After receiving institutional review board approval and informed consents, clinical charts will be reviewed of the patients to obtain demographic information and clinical data. Between September 2025 and September 2026, patients undergoing urethral bulking with Bulkamid in clinic or in the operating room will also undergo a 3D EVUS imaging immediately post procedure. All procedures will be performed by fellowship-trained urogynecologists who, as part of a prior multicenter study. Faculty had received training to inject the bulking material in a standardize manner. Three-dimensional EVUS will be performed with BK Medical Ultrafocus (Peabody, MA) for the patients within 1 hour of bulking procedure. The data will be analyzed later by one of the authors. The author/researcher will be trained in ultrasound and will be blinded to the provider performing the procedure. The 3D volumes images were obtained with a 6- to 12-MHz 2052 transvaginal probe with 360° imaging capability. A length of 6 cm will be scanned in 60 seconds with scans every 0.25 mm, thus obtaining 240 scans cumulatively, from which a 3-dimensionally.

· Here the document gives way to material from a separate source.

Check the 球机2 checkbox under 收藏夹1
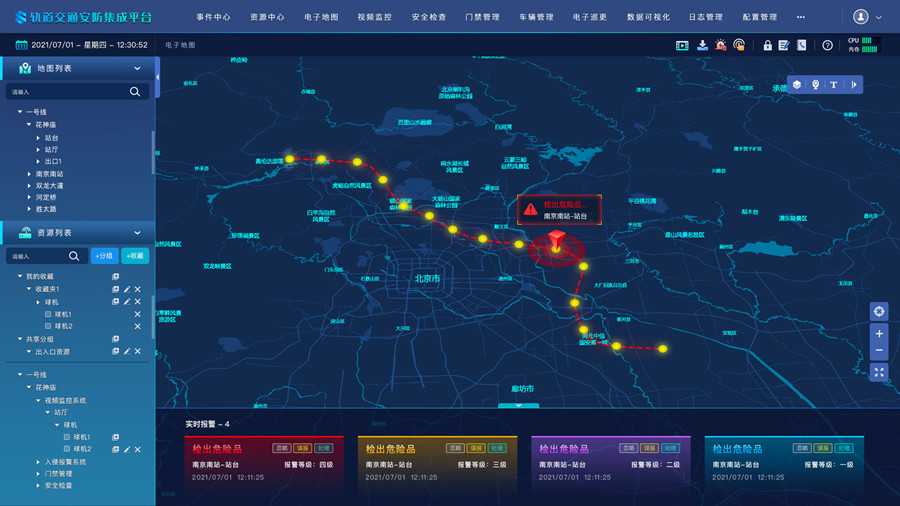 coord(47,327)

The Bulkamid injection procedure will all be carried out in a uniform fashion based on the Bulkamid label instructions. Injections were performed using an operating cystoscope (straight eyepiece with a 0-degree angle of view) and a needle placed in a rotatable sheath. The needle will be inserted through the operating channel and visualized within the bladder. The cystoscope will be withdrawn to the mid- urethra and 0.5 ml of Bulkamid
material will be injected at the 2, 5, 7, & 10 o’clock positions. The order of injections can be based on the provider’s preference. After the procedure, a 3D US will be performed as noted above. A passive voiding trial was performed after the procedure.
During 3D US post-processing, data analysis, the urethra and its cavity will identified in axial view, and the pubic symphysis will used as a marker for 12-o'clock position, and the
location of the center of hyperechoic density was described in 1-and 12-o'clock positions in relation to the urethral cavity. The distance of the injected bulking agent from the UVJ will be measured as follows: The entire length of urethra will be measured in the sagittal view, and the line was drawn from the center of the hyperechoic bulking agent to the urethra in the shortest distance. The distance from the UVJ to this point will be measured.
During the 3D volume analysis, the sagittal view was angled appropriately to include the entire length of the urethra. The length of the urethra was defined as the distance from the bladder opening to the external urethral meatus opening. The bulking agent was noted to be in proximal location if this distance was less than one third of the urethral length.
In addition, the distribution pattern will be described.
To analyze the correlation of ultrasound findings with clinical outcomes, the patients' charts were reviewed to see if the patients' symptoms had improved more than 50% at between 1- and 3-month follow-up.